Hiçbir aile çocuklarının böyle bir sorunla doğmasını ya da sonradan böyle bir sorunla karşılaşmasını istemez. İstemez ama bu hastalığın önüne geçilmesi için yeter şart değildir. Her şeyden önce nelerin bu hastalığa sebep olduğunu bilemek ve öncesinde üzerimize düşen kısmı yapmamız gerekir. Anne karnın da yani doğum esnasında ve sonrasın hastalık nedenlerine ve risk faktörlerine bakacak olursak; genetik faktörler(yakın akraba evlilikleri…), kan uyuşmazlığı(evlenmeden önce bunla alakalı artık kan tahlili yaptırılıyor), annede olan kontrol altına alınmamış şeker hastalığı, 40 yaşın üzerinde gebe kalmak, travma gibi sebeplerle kanama olması, gebelik döneminde geçirilen döküntülü hastalıklar(kızamık…), röntgen ışınlarına maruz kalma, zehirlenmeler, ikiz veya üçüz doğum, doğum sonrasında bebeğin geçirdiği yüksek ateşli hastalıklar, 34-36 haftadan önce olan doğumlar, 2500gr dan düşük olan doğum ağrılığı, zor ve müdahale gerektiren doğumlar, kafa travmaları, uzun süren sarılık,kullanılan ilaçlar, alkol, sigara, vitamin eksikliği, sosyo-kültürel çevre ve beslenme kalitesi gibi faktörlerin bebeği etkilemektedir.
Doğumdan sonra anne bebeğin çok ağlaması, emmemesi, zamanı geldiği halde başını tutamaması ve oturamama gibi şikâyetlerle hastaneye başvurur.

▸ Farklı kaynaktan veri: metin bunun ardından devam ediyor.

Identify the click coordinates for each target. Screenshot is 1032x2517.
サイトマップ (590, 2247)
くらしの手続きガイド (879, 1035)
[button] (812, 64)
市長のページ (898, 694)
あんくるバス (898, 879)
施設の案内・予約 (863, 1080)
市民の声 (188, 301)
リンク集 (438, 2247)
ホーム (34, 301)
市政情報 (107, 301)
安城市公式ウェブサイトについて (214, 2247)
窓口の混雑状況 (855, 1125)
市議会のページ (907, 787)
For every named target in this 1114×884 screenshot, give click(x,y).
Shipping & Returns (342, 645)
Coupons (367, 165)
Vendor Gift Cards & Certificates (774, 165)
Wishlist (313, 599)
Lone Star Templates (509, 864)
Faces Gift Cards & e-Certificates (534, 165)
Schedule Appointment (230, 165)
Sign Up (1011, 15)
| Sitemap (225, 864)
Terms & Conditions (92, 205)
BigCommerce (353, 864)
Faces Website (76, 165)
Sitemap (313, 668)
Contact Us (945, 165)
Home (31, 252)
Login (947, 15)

Üç aya kadar başını tutamama 7-8 aya kadar sırtüstünden yüz üstüne dönememesi, emmeme, yutmadan bozukluk ihtimali güçlendiren belirtirlerdir. Sonradan oluşabilecek durumlarla ortaya çıkması ise fonksiyonel seviyenin düşmesi en göze çarpan değişikliktir. ‘Çocuğum yürümeye başladı sonra bir şey oldu yürümeyi bıraktı’ diye şikâyetler olur. Tanının konması sürecin başlamasıyla geciktirilmeden fizik tedavi ve rehabilitasyona başlanması gerekir.

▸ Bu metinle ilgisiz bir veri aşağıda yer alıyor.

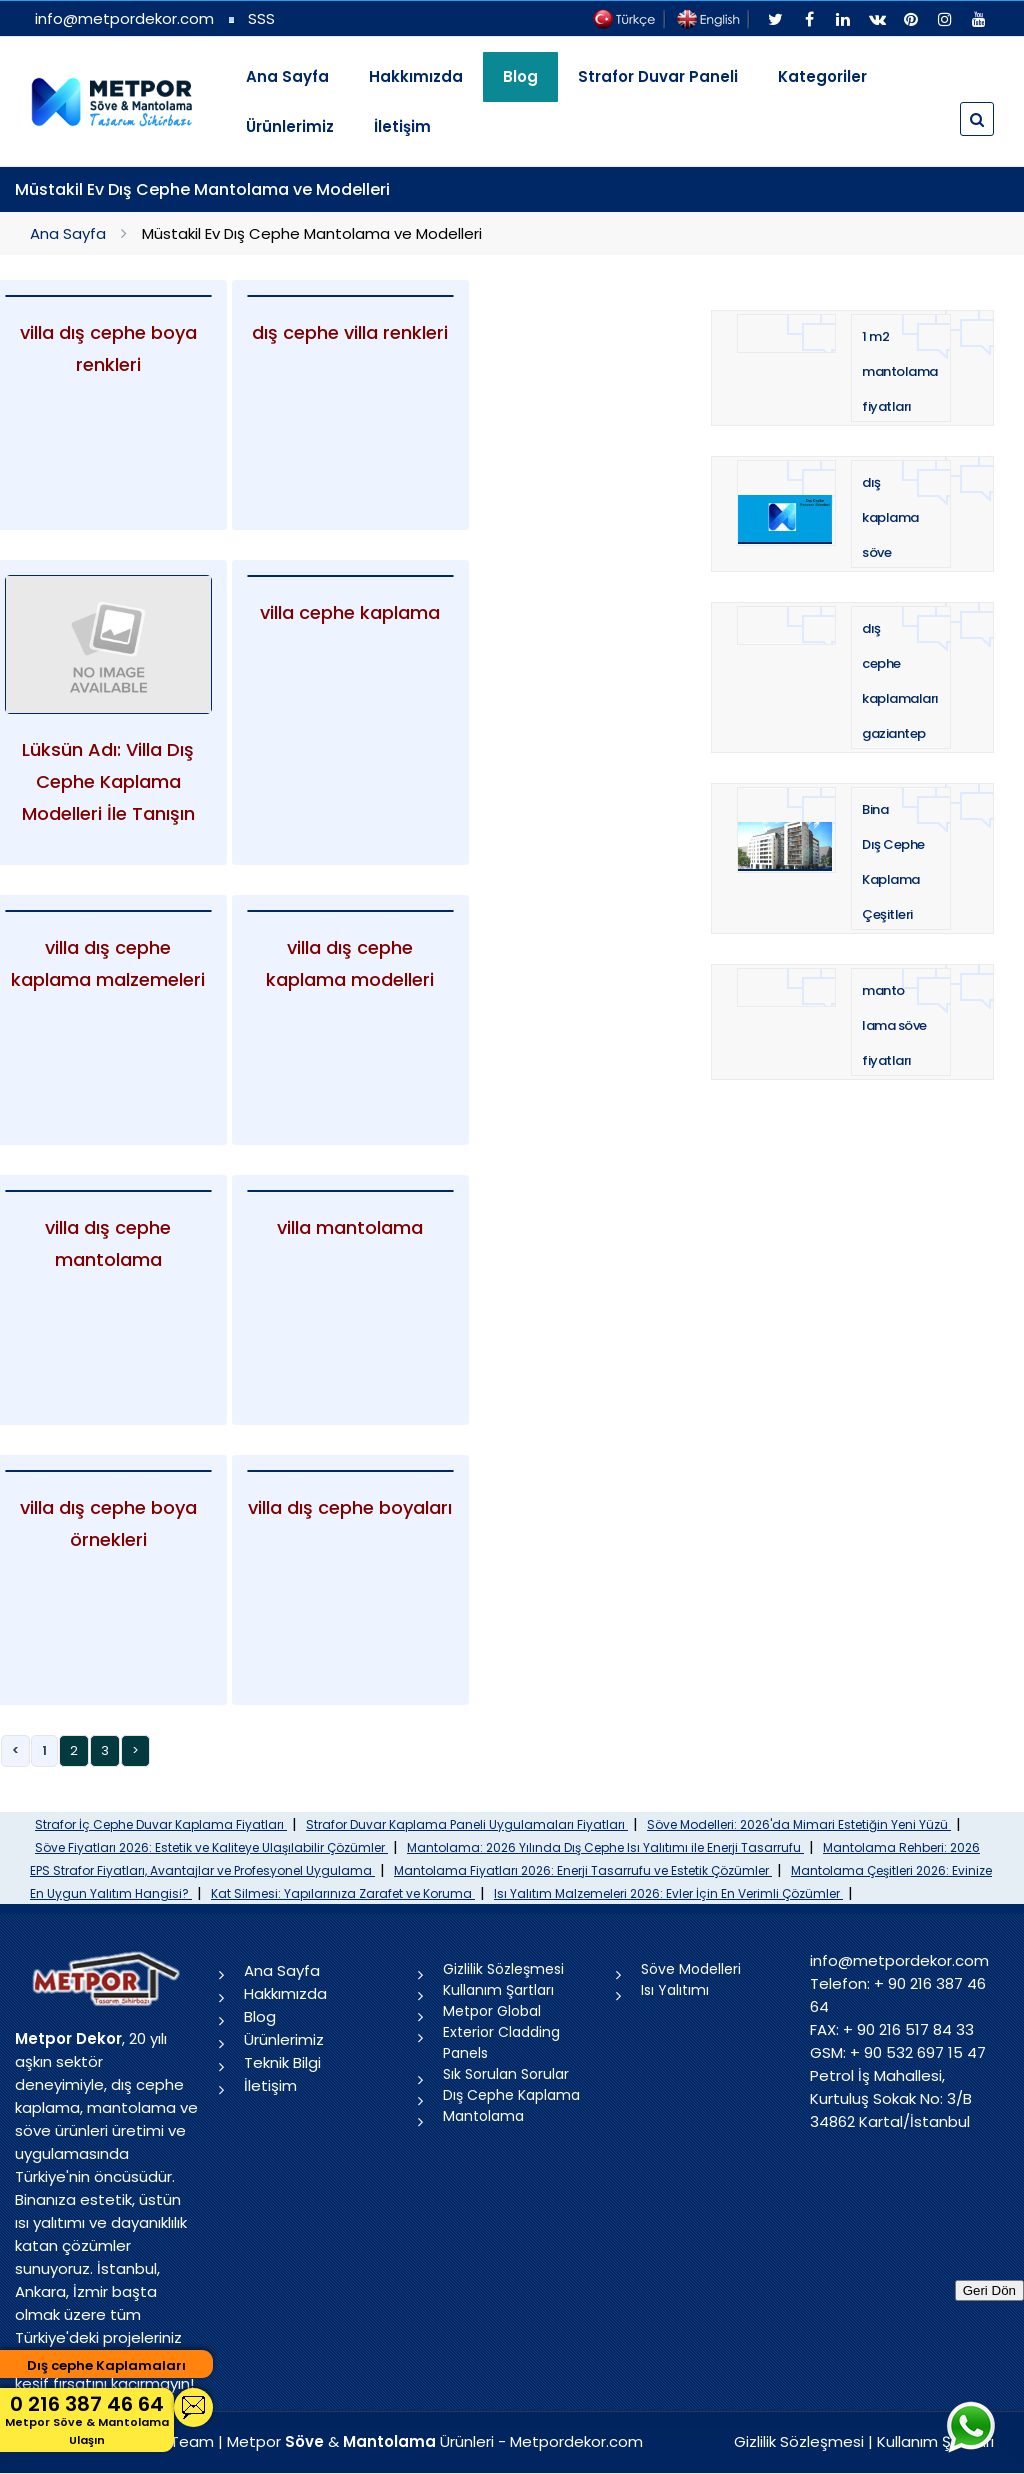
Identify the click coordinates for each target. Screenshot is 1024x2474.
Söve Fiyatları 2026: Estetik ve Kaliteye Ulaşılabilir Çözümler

Ülkemizde artık erken dönemde de fizyoterapiste yönlendirmelerin başlaması sevindirici… Fiziksel olarak ilerlememe, ortaya çıkacak kasılmalar, istemsiz hareketler ya da gevşeklik gibi sorunlar olacaktır. Erken fizyoterapiste ulaşan hastalarda bunlardan dolayı ikincil gelişebilecek yürüyememe, kalça ve omuz çıkığı, solunum problemleri, eli kullanamama, kas kısalıkları, zekâ gelişiminin etkilenmesi, diğer eklem sorunları gibi problemlerin önlenmesini sağlamak kolaylaşacaktır.